In Leeds just after 7/7, Taseer had observed a generational divide between older British Muslims, who remembered with some pride their hard-earned economic migration from Pakistan, and their offspring, who lacked their parents’ instinctive humour and openness and hated the West. To younger Muslims, whose religion seemed the more rigid and forbidding, faith came with an amorphous sense of grievance. Bored and rootless, they found in political Islam a grand narrative not readily proffered by the secular West.

In Istanbul and Damascus he meets many others who feel the same way, who see the West as stopping Muslims from thinking “as the early Muslims thought.” The notion of the great Islamic past is everywhere sounded, historical fact skewered to support a narrative of aggression and attack from the Christian West.
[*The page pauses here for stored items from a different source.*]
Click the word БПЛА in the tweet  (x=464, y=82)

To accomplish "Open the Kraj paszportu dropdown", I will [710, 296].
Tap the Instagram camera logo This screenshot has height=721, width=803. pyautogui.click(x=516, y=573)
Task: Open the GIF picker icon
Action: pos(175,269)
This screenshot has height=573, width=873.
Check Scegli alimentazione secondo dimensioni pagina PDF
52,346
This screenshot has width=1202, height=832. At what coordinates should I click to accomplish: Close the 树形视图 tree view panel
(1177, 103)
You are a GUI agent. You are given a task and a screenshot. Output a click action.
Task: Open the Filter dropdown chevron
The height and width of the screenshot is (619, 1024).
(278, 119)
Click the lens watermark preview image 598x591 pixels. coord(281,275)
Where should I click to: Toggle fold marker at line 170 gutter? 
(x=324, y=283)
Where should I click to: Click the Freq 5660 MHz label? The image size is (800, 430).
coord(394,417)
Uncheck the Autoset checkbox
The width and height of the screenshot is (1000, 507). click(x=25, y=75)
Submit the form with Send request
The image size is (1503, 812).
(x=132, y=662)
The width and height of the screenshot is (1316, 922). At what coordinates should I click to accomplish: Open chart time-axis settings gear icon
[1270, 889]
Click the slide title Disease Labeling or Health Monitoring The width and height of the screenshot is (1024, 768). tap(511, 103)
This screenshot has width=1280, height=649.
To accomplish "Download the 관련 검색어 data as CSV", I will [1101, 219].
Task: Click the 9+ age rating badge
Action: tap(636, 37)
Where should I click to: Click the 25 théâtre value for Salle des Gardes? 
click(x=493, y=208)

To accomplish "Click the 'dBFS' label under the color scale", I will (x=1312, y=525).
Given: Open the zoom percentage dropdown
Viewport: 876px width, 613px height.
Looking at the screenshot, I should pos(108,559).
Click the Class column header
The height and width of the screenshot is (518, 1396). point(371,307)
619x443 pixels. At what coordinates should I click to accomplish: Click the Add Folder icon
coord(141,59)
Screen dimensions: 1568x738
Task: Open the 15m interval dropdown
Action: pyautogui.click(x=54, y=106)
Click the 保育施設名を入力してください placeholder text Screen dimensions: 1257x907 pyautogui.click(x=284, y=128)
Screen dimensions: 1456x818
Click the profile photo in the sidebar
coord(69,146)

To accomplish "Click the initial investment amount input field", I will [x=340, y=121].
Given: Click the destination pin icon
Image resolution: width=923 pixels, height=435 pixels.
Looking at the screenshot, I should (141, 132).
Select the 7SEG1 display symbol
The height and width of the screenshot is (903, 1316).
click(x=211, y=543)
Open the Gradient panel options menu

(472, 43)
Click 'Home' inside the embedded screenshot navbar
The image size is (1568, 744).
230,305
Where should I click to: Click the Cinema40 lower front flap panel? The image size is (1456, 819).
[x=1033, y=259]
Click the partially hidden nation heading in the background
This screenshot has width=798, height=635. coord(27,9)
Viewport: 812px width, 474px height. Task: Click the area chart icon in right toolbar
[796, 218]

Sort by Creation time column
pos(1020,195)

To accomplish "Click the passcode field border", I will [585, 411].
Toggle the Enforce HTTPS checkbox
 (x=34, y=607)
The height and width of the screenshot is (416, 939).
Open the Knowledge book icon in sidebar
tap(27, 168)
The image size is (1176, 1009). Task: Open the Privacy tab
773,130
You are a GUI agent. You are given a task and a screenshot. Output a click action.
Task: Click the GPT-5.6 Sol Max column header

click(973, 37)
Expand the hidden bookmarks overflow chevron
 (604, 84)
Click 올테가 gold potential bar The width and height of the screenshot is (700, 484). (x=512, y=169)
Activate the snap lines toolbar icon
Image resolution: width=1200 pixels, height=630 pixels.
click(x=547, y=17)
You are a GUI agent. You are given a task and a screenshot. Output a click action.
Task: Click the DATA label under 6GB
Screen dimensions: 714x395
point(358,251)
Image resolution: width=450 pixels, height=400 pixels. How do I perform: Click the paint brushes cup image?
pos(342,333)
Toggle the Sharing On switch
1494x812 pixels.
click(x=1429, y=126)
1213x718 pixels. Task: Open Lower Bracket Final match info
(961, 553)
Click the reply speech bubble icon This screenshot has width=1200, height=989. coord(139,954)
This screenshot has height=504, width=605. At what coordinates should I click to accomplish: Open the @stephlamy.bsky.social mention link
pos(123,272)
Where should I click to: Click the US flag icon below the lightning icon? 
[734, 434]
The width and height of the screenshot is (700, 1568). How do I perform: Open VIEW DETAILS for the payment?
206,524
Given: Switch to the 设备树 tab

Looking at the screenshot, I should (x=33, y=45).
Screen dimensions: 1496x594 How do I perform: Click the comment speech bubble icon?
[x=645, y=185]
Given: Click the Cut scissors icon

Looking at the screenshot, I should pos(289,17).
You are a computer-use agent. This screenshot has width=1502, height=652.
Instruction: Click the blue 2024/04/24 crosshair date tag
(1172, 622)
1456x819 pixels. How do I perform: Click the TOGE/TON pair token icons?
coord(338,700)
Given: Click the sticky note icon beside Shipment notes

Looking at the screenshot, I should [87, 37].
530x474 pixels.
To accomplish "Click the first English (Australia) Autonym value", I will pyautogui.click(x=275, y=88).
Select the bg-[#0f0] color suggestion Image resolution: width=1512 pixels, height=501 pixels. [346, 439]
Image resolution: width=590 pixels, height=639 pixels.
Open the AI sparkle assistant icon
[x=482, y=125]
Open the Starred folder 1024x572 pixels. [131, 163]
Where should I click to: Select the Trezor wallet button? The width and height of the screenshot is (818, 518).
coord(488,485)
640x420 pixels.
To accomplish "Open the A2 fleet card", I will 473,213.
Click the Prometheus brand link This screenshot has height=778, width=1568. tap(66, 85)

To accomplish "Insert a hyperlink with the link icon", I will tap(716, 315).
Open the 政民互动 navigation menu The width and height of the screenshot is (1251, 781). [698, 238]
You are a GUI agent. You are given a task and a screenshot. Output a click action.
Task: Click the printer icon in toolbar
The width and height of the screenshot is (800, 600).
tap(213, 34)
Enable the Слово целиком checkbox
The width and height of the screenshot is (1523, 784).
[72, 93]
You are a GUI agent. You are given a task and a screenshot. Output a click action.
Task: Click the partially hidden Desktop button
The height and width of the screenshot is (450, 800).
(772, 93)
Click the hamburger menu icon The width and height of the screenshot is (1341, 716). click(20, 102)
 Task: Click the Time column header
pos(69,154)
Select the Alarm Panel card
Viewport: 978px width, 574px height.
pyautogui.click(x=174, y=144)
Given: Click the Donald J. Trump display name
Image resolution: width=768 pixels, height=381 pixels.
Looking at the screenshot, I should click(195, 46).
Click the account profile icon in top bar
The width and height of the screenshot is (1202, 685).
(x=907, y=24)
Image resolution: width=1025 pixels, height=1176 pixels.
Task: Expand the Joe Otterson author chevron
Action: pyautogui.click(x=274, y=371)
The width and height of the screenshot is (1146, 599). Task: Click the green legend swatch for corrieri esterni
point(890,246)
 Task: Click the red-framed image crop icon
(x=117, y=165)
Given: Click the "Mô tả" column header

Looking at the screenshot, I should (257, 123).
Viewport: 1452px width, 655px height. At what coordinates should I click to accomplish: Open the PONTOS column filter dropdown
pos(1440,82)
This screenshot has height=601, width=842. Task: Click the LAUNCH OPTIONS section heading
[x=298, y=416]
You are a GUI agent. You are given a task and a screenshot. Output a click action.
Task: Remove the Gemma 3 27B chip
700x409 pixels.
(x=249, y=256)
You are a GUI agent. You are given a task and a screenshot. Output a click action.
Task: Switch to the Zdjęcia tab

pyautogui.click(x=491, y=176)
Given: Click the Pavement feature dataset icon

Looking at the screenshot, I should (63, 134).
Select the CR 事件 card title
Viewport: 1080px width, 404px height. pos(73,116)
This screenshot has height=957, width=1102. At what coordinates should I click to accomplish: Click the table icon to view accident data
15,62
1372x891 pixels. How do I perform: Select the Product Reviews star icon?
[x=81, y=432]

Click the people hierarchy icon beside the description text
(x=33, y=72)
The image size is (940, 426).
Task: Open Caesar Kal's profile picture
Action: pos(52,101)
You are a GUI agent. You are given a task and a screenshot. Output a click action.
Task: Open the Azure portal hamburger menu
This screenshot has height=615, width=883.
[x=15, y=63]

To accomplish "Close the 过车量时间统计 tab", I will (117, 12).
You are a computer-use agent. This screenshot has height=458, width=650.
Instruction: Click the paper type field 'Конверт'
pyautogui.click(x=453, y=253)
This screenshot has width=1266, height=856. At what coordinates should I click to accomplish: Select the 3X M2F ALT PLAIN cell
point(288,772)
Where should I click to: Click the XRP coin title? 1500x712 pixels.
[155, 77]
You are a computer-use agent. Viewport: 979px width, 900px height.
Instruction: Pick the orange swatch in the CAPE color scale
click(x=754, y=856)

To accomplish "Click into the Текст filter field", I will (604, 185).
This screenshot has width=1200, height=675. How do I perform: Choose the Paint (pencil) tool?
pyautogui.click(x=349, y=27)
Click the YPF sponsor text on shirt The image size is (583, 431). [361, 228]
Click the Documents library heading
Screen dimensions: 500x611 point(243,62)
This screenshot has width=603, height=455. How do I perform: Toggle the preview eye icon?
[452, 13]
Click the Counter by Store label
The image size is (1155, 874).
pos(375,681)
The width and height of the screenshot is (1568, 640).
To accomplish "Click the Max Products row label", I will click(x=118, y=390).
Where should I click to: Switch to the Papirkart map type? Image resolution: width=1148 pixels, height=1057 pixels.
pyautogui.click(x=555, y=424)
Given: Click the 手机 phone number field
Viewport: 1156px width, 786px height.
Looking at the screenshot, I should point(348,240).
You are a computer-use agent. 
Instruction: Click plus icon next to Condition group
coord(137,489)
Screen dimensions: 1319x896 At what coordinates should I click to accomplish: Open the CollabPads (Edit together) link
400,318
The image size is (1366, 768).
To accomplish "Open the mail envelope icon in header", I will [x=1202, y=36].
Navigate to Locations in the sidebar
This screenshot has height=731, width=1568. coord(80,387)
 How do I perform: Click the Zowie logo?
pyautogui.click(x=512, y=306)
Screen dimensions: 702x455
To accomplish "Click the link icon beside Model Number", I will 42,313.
The message, that the Islamic world is now divided because of the West and the influence of its ideas, is one in which ‘cultural Muslims’ like Taseer’s father can believe, as it has “more to do with the loss of political power than divine injunction.”

To his dismay, the solution the author finds gaining ground is a sort of retreat from the world, the re-emergence of Wahhabism and its insistence on adherence to letter of the Book, effecting new levels of intellectual incuriosity and cultural homogeneity. All of this is anathema to Taseer, who has a special feeling for the religious plurality of India but, ironically, it is in Iran that he finds reason to believe the ‘civilisation of faith’ will, not before time, come up against its own illogicality and absurdity. In a country where women are beaten for the merest transgression and young people are criminalised “by a tyranny of trifles”, he finds a growing culture of private and public dissent and widespread hatred of the Revolution.

In Tehran he also finds people who make the distinction between the enforced religion of the Islamic Republic, and ‘the real faith’; yet shocked perhaps that people like his father can be so unperturbed by fundamentalism, he asks: “Did it really matter whether the Islam of the Islamic Republic was the ‘real Islam’ or not? Did it matter whether the socialism of Stalin or Mao was the real socialism?” Indeed, among his Pakistani family – supposedly moderate – he encounters hatred of America, Israel and Hindus, as well as a tendency to doubt the Holocaust. “It was too little moderation and in the wrong areas,” as he puts it.

In Pakistan itself, he finds feudalism unchecked, corruption king and bitter division amid relative homogeneity, “where once great diversity had been absorbed.” His warning that extremists “know the country has to be destabilised, the robust society made bleaker” is all too sage in the light of last week’s terrorist attack on the Sri Lankan cricket team in Lahore. Stranger to History is a beautifully-written book, but the ugliness of what it reveals is what lives on after reading.